A couple weeks ago, as the previously low hum of conference realignment began to pound more incessantly and as the University of Connecticut kept being discussed as a candidate to join the Big 12, this fledgling publication took an ostensibly moral stand: UConn should stay in the Big East.
The crux of the argument was pretty simple. The Big East is awesome, and UConn is a Big East school. It belongs in the Big East. Cultural ties are very important in college sports, more important than a lot of folks seem to want to acknowledge, which is exactly the lesson UConn fans and administrators directly learned during the school’s drifting American Athletic Conference interregnum. Like: You guys just did this. You hated it.
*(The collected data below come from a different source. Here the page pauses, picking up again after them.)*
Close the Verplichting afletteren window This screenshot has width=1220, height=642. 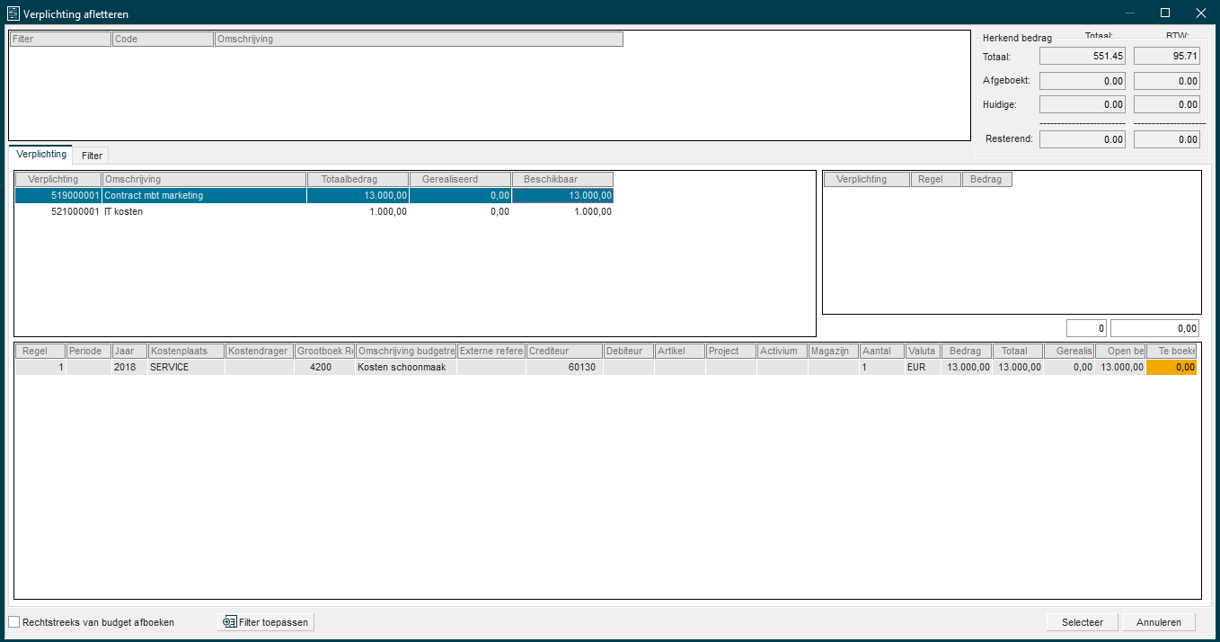click(x=1200, y=13)
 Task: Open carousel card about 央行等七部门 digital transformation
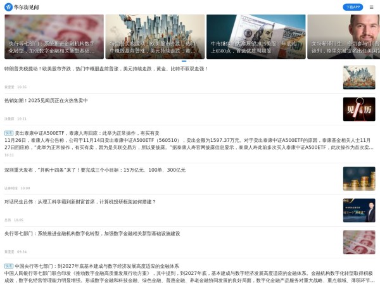pyautogui.click(x=54, y=37)
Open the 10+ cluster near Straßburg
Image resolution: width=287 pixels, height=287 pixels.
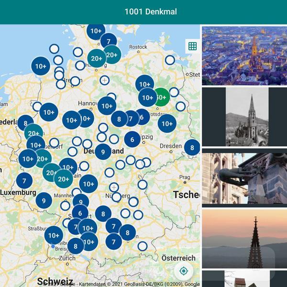click(54, 235)
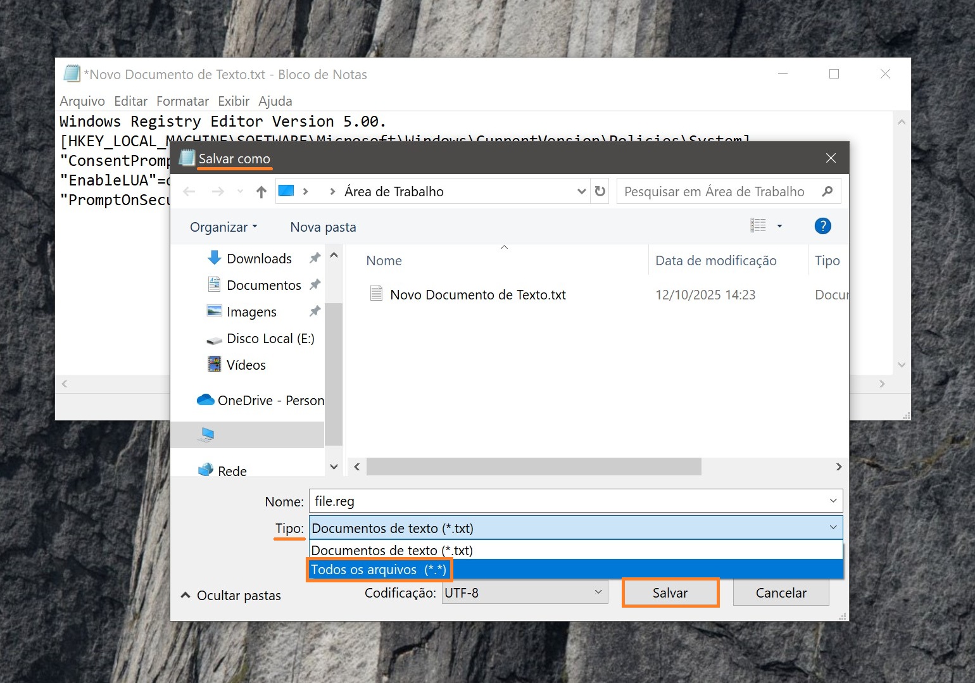Open the Formatar menu in Notepad
Screen dimensions: 975x683
pyautogui.click(x=182, y=101)
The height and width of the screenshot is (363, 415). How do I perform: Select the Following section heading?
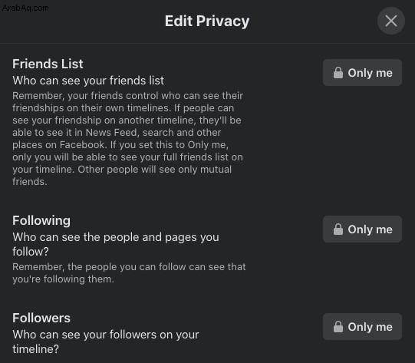[x=41, y=221]
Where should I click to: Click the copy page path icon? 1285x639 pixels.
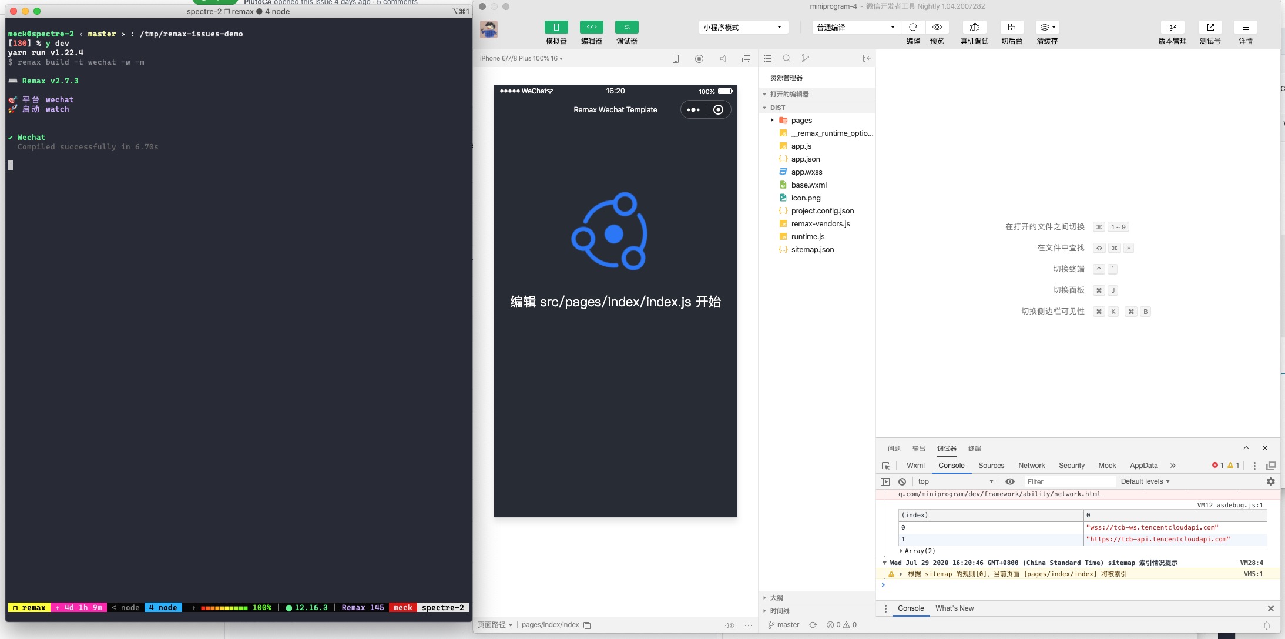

You really want to do it again?
With all due respect to Tulane, Huskies die-hards have nothing in sporting common with fans of the Green Wave. UConn fans need to be at Madison Square Garden in mid-March, getting blind drunk and absorbing Providence’s latest innovations in heavily accented cursing — as Gawd fackin’ intended. If this results in less money in the athletics budget, well, so be it. The whole point of this stuff is to have fun.
There was a surprising amount of pushback to this idea. Lots of agreement, to be sure, which was the expected response — during the AAC years, it wasn’t hard to find UConn fans pining for the Big East, and now that they’re back in it (and just won a national title!) you’d expect most of them to be pretty happy with the situation. But there was also a large number of people who expressed a real desire to leave for the Big 12. These folks want to give proper high-level football a crack. Most of all, they want to secure the financial future of an athletics department that currently relies on the generosity of the Connecticut taxpayer to make its ends meet.
UConn’s leadership has a choice to make: Money or fit.
Before this week, I thought this choice was extremely lopsided. Just stay in the Big East! Don’t mess with happy. Etc. But since reports of Arizona being the next to join the Big 12 surfaced in recent days, the pro-leave UConn fan’s position is starting to make more sense. There is at least a case here now, something you could talk me into, a basketball argument for leaving the Big East and trying something new.